Start of Data for this exercise
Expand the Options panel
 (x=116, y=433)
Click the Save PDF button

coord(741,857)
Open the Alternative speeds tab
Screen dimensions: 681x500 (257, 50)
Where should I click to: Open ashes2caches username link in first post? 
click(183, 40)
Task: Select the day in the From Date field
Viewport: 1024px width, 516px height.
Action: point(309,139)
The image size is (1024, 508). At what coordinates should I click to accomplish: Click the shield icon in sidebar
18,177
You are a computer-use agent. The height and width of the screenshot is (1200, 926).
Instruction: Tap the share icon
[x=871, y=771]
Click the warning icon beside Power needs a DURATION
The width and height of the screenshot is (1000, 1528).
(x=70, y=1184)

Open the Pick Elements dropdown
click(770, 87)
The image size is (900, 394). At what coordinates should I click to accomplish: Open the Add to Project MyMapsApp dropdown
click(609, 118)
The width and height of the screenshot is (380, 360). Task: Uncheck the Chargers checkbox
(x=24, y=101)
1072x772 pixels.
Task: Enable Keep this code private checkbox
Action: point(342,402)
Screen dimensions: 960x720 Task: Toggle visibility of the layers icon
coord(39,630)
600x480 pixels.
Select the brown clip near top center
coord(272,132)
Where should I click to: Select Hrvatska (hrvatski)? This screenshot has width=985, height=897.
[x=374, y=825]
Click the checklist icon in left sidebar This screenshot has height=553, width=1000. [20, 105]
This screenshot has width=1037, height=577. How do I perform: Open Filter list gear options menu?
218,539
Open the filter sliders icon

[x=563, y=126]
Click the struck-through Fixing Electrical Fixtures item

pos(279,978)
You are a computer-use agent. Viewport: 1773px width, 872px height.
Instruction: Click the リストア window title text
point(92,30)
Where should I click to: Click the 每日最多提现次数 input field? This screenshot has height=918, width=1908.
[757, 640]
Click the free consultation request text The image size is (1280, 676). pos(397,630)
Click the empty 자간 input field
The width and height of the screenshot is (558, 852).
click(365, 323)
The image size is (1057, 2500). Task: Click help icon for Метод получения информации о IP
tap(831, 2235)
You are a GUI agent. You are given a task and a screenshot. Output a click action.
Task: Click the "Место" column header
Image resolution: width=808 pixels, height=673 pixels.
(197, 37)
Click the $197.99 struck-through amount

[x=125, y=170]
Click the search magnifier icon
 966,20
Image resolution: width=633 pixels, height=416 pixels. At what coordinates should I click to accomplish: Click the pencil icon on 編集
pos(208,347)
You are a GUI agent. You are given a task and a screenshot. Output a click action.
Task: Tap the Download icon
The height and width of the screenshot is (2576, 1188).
End of Data for this exercise
**What you are asked to do**
Each line in the data is to be written out precisely.

**Solution for this task**
Expand the Options panel
 (x=116, y=433)
Click the Save PDF button

coord(741,857)
Open the Alternative speeds tab
Screen dimensions: 681x500 (257, 50)
Where should I click to: Open ashes2caches username link in first post? 
click(183, 40)
Task: Select the day in the From Date field
Viewport: 1024px width, 516px height.
Action: point(309,139)
The image size is (1024, 508). At what coordinates should I click to accomplish: Click the shield icon in sidebar
18,177
You are a computer-use agent. The height and width of the screenshot is (1200, 926).
Instruction: Tap the share icon
[x=871, y=771]
Click the warning icon beside Power needs a DURATION
The width and height of the screenshot is (1000, 1528).
(x=70, y=1184)

Open the Pick Elements dropdown
click(770, 87)
The image size is (900, 394). At what coordinates should I click to accomplish: Open the Add to Project MyMapsApp dropdown
click(609, 118)
The width and height of the screenshot is (380, 360). Task: Uncheck the Chargers checkbox
(x=24, y=101)
1072x772 pixels.
Task: Enable Keep this code private checkbox
Action: point(342,402)
Screen dimensions: 960x720 Task: Toggle visibility of the layers icon
coord(39,630)
600x480 pixels.
Select the brown clip near top center
coord(272,132)
Where should I click to: Select Hrvatska (hrvatski)? This screenshot has width=985, height=897.
[x=374, y=825]
Click the checklist icon in left sidebar This screenshot has height=553, width=1000. [20, 105]
This screenshot has width=1037, height=577. How do I perform: Open Filter list gear options menu?
218,539
Open the filter sliders icon

[x=563, y=126]
Click the struck-through Fixing Electrical Fixtures item

pos(279,978)
You are a computer-use agent. Viewport: 1773px width, 872px height.
Instruction: Click the リストア window title text
point(92,30)
Where should I click to: Click the 每日最多提现次数 input field? This screenshot has height=918, width=1908.
[757, 640]
Click the free consultation request text The image size is (1280, 676). pos(397,630)
Click the empty 자간 input field
The width and height of the screenshot is (558, 852).
click(365, 323)
The image size is (1057, 2500). Task: Click help icon for Метод получения информации о IP
tap(831, 2235)
You are a GUI agent. You are given a task and a screenshot. Output a click action.
Task: Click the "Место" column header
Image resolution: width=808 pixels, height=673 pixels.
(197, 37)
Click the $197.99 struck-through amount

[x=125, y=170]
Click the search magnifier icon
 966,20
Image resolution: width=633 pixels, height=416 pixels. At what coordinates should I click to accomplish: Click the pencil icon on 編集
pos(208,347)
You are a GUI agent. You are given a task and a screenshot. Output a click action.
Task: Tap the Download icon
The height and width of the screenshot is (2576, 1188).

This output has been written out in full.